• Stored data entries
== Segment start ==

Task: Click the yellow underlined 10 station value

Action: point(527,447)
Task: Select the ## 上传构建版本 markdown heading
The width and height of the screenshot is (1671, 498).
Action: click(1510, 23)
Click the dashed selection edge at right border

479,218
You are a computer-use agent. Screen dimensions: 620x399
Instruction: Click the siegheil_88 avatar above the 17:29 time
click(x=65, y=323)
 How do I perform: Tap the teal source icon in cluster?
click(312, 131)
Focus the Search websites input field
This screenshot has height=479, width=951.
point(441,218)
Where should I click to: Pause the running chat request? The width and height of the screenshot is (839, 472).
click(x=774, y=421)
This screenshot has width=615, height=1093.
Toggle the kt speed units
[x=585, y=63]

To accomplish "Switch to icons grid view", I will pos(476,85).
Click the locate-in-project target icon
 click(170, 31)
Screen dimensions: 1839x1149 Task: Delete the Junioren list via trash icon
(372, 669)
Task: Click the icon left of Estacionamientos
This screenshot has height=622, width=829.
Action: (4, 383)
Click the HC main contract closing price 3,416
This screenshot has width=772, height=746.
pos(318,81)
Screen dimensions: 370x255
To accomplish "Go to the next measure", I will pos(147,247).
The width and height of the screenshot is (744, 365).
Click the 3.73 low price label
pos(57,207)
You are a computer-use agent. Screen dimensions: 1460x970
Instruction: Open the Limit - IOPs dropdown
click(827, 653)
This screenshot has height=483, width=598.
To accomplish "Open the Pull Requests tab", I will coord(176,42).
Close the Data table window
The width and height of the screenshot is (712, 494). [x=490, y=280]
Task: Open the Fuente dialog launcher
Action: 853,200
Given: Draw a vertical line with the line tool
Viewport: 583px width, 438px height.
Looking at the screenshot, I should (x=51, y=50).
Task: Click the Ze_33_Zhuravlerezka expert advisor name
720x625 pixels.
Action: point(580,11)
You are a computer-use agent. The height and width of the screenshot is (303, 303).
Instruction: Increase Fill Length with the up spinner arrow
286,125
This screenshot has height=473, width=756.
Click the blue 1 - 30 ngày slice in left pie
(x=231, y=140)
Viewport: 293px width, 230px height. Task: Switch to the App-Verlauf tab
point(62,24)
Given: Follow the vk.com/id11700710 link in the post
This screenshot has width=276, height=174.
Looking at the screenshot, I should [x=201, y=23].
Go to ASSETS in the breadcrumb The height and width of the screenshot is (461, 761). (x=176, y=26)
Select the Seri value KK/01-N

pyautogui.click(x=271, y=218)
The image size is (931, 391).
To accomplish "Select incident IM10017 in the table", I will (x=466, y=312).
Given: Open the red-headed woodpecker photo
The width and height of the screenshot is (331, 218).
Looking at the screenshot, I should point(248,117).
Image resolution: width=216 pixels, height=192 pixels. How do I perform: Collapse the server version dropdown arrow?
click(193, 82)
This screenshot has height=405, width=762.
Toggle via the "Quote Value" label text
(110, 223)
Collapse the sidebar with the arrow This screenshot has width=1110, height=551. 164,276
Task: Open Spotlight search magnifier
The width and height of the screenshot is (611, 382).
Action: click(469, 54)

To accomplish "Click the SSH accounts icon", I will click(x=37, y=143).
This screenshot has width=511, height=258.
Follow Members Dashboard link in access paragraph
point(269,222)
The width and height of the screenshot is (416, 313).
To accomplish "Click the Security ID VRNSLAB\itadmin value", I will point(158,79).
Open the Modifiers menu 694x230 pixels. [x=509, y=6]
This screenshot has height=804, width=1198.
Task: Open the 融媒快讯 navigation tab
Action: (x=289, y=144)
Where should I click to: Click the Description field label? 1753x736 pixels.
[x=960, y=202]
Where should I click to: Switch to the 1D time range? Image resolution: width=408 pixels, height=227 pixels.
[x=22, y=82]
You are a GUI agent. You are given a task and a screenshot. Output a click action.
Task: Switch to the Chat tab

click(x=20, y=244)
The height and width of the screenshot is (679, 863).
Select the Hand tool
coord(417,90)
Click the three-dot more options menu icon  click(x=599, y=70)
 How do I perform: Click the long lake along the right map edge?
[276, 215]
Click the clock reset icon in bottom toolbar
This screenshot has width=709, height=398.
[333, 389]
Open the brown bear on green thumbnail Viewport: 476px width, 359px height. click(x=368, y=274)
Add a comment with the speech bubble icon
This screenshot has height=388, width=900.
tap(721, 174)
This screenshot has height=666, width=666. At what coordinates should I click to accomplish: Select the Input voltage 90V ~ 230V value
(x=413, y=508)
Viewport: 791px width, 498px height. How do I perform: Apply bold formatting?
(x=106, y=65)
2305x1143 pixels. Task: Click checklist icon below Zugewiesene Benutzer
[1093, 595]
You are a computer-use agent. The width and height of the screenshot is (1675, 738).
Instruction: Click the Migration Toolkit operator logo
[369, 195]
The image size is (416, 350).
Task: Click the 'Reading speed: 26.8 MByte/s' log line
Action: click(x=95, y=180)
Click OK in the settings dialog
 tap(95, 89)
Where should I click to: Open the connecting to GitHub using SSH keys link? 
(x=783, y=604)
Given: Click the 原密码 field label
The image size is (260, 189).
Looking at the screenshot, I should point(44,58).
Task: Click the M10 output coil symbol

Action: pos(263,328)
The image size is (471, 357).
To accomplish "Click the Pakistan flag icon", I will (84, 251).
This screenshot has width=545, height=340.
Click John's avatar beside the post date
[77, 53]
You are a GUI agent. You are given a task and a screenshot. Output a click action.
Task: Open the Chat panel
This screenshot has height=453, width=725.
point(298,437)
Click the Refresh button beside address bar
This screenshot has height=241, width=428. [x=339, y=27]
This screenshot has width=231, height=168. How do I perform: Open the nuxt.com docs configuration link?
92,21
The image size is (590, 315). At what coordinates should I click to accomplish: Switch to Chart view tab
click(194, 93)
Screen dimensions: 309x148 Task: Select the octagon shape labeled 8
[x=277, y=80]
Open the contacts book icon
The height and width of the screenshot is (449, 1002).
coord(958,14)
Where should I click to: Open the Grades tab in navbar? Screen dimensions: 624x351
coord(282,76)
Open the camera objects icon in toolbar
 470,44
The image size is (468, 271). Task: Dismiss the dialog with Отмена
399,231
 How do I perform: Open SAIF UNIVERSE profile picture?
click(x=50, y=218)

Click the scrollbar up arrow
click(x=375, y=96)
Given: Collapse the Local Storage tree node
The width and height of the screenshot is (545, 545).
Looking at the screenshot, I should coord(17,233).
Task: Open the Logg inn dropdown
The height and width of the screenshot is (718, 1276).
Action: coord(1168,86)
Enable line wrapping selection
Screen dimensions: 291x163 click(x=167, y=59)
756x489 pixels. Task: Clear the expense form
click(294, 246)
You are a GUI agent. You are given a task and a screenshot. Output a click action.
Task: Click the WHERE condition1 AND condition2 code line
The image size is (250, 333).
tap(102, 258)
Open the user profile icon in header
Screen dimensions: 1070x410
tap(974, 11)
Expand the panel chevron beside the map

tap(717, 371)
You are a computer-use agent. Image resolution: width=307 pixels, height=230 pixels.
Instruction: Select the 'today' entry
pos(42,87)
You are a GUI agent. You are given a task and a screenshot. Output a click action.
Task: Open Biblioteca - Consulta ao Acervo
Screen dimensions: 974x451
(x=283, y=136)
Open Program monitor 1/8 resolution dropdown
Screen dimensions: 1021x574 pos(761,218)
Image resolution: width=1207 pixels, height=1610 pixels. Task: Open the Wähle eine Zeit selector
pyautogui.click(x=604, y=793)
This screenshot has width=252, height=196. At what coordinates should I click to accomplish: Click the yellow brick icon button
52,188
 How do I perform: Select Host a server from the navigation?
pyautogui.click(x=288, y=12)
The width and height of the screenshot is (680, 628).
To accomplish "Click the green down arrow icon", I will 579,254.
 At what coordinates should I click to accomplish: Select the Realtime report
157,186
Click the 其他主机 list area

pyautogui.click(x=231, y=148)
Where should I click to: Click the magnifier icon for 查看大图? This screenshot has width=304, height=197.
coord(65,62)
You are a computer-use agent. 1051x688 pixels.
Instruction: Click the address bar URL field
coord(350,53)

== Segment end ==

• What you are asked to do
The required answer is the exact run of lines above starting at the line with "Toggle the kt speed units" and ending at the line with "Task: Click the icon left of Estacionamientos", with both ends present.

• Solution
Toggle the kt speed units
[x=585, y=63]

To accomplish "Switch to icons grid view", I will pos(476,85).
Click the locate-in-project target icon
 click(170, 31)
Screen dimensions: 1839x1149 Task: Delete the Junioren list via trash icon
(372, 669)
Task: Click the icon left of Estacionamientos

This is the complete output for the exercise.